MoCCA’s board of advisers assists the museum in tasks such as fundraising, growing the permanent collection and curatorial assistance.

Levitz entered the comics industry in 1971 as editor/publisher of The Comic Reader, the first mass-circulation fanzine devoted to comics news. He received Comic-Con International’s Inkpot Award in 2002 and the Bob Clampett Humanitarian Award in 2008. Levitz also serves on the board of the Comic Book Legal Defense Fund. He is primarily known for his work for DC Comics, where he has written most of their classic characters including the Justice Society, Superman in both comics and the newspaper strip, and an acclaimed run on The Legion of Super-Heroes, a series he’s recently returned to write. His most-recent book, 75 Years of DC Comics: The Art of Modern Myth-Making, has received Diamond’s Gem Award for Best Trade Book, and has been nominated for two Eisner Awards and an Eagle Award. Levitz also teaches writing at Manhattanville College, and will be teaching courses in Pace University’s M.S. in publishing program and Columbia University’s American studies program.

Uslan is a film producer with numerous award-winning projects to his credit.

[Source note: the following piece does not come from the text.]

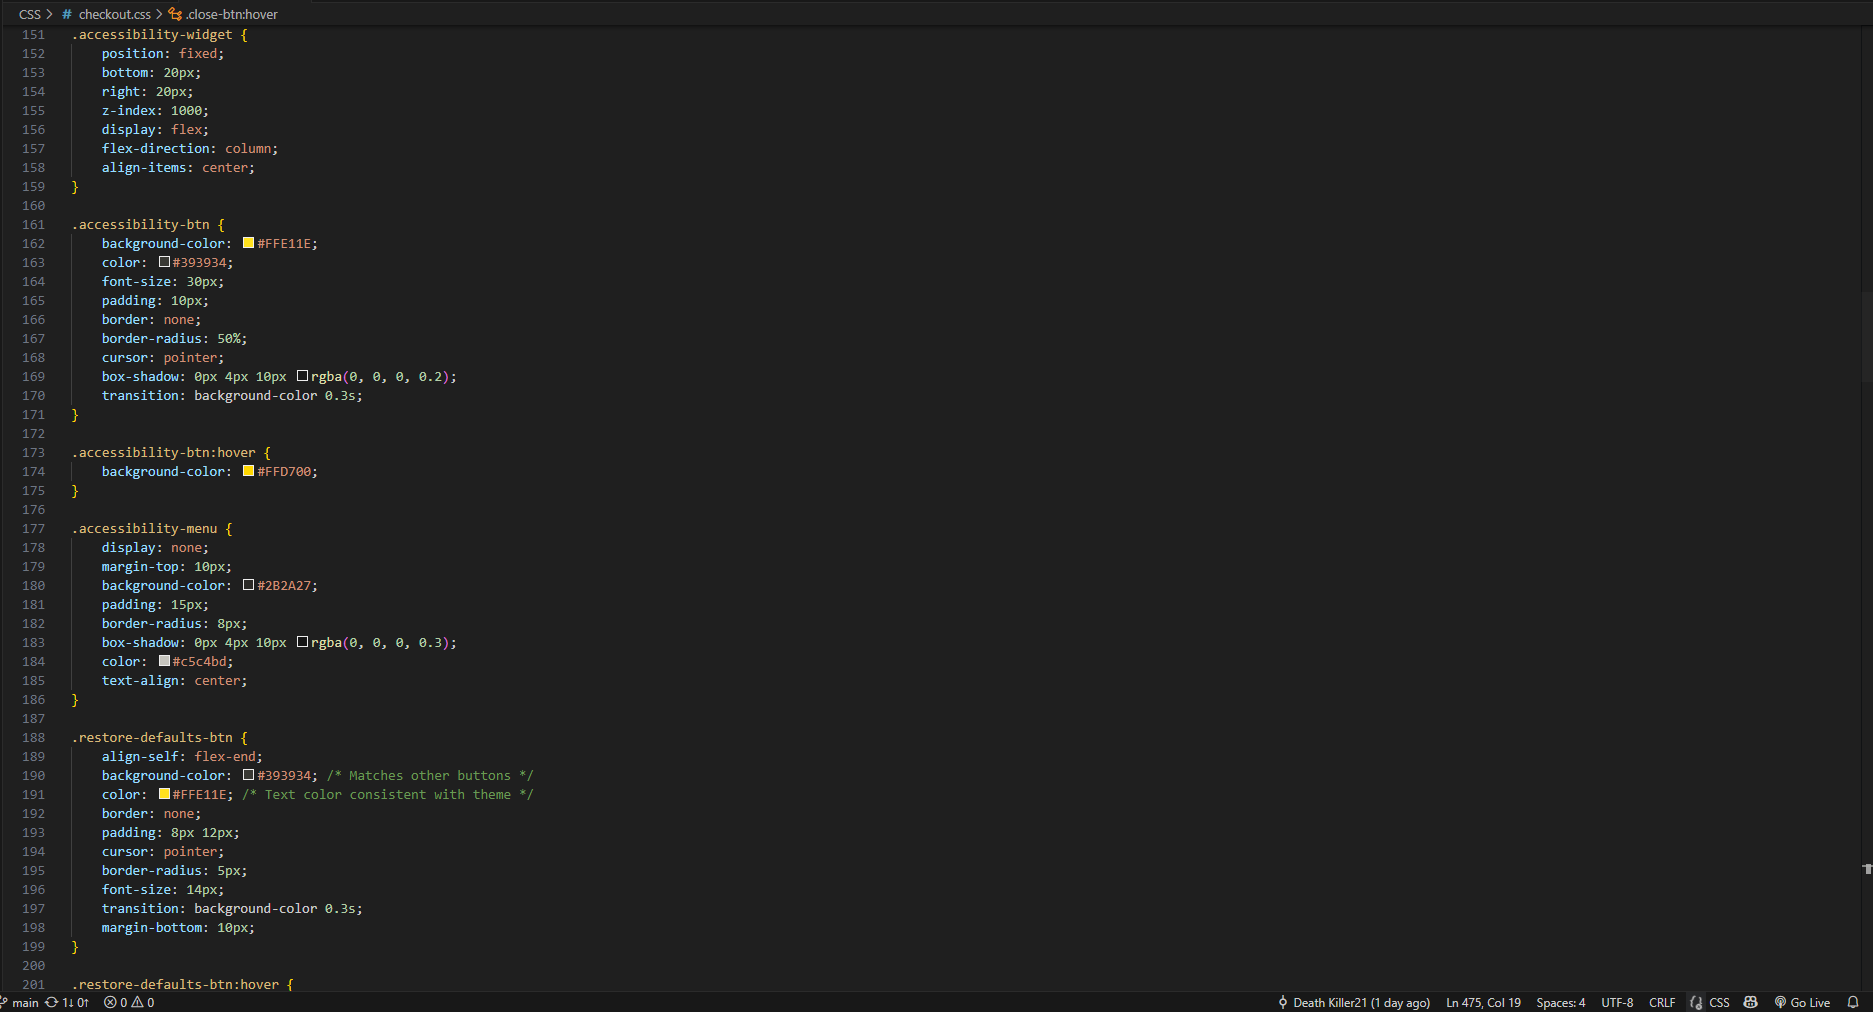
Task: Change line endings by clicking CRLF
Action: coord(1662,1002)
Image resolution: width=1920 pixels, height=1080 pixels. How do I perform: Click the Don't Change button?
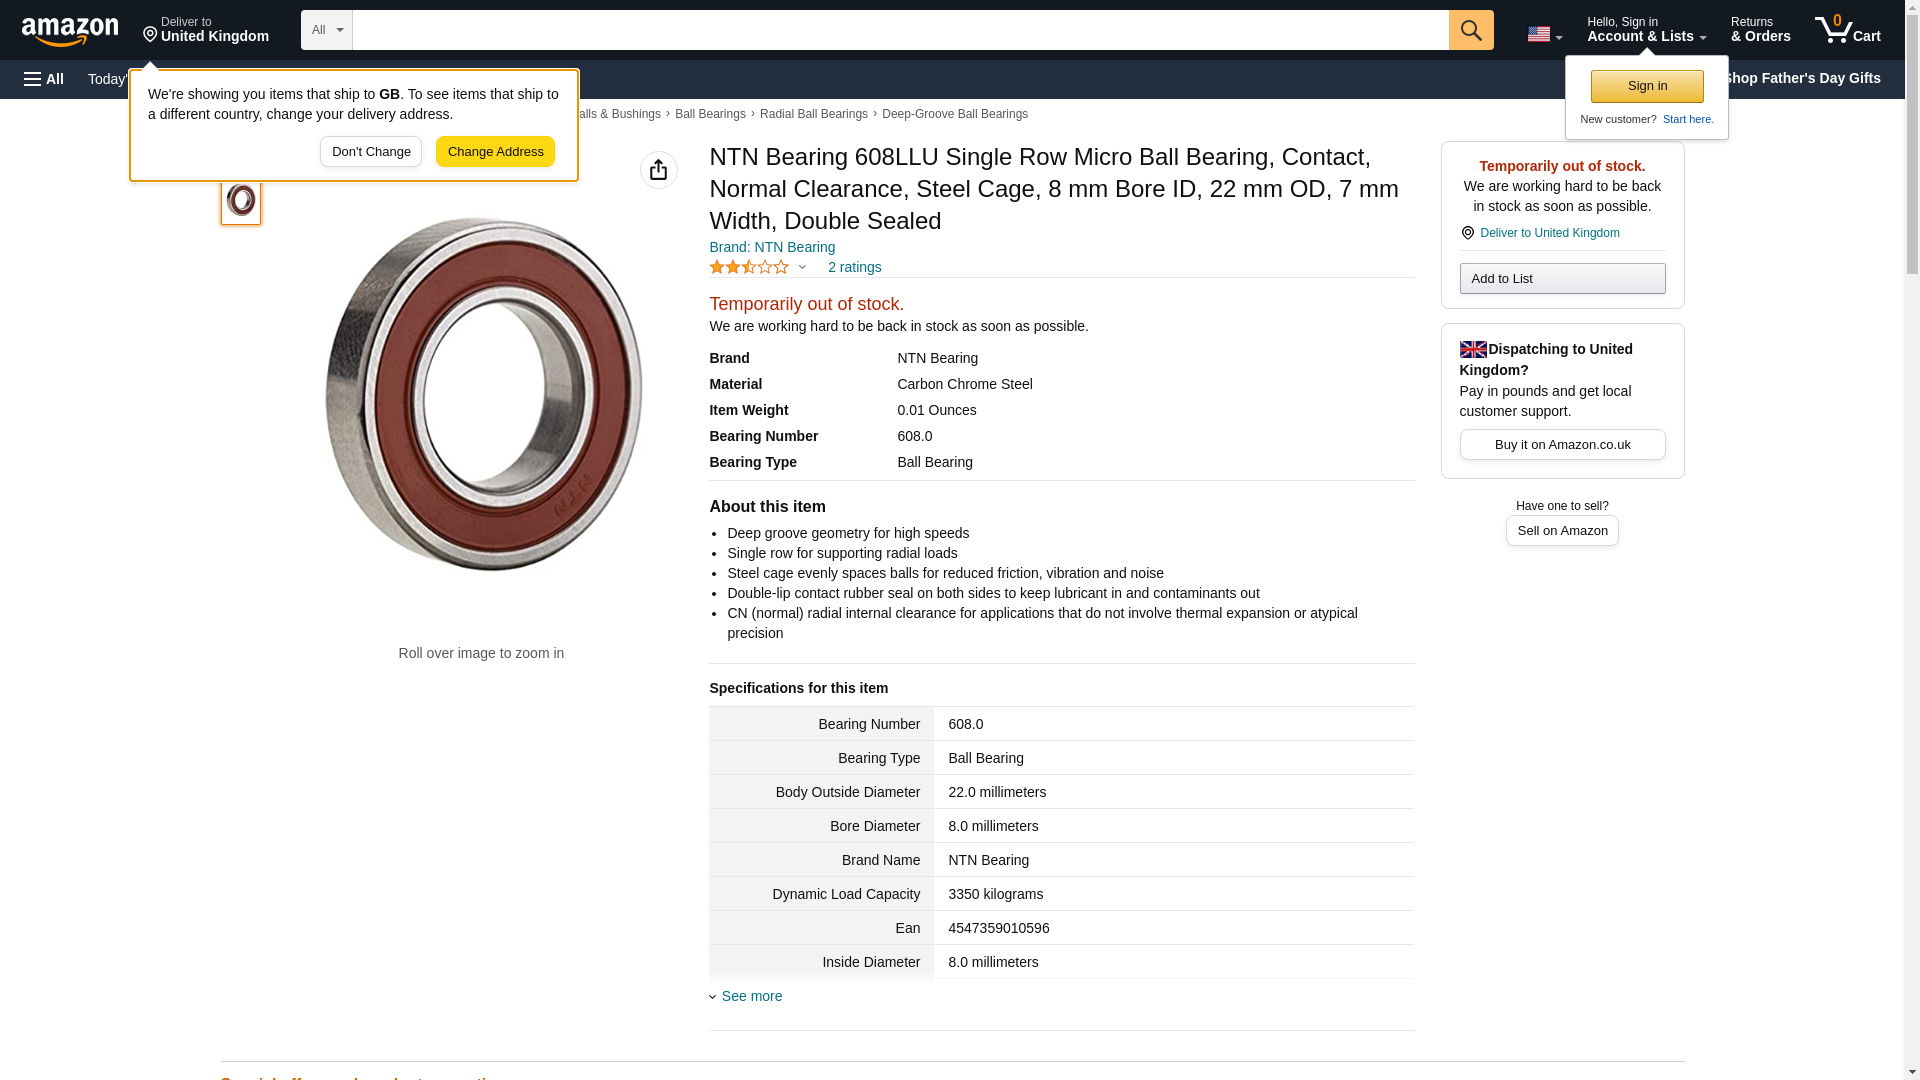(370, 152)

He is executive producer of all of the Batman features from the 1989 Tim Burton version to next year’s The Dark Knight Rises and won an Emmy Award for the animated TV series Where on Earth is Carmen Sandiego? He also produced the 2008 big-screen adaptation of Will Eisner’s The Spirit. He has been a speaker at New York’s Metropolitan Museum of Art and at the Smithsonian Institution, and taught the world’s first accredited college course on comic books.

It is the mission of the Museum of Comic and Cartoon Art to promote the understanding and appreciation of comic and cartoon art as well as to detail and discuss the artistic, cultural, and historical impact of the world’s most popular art form.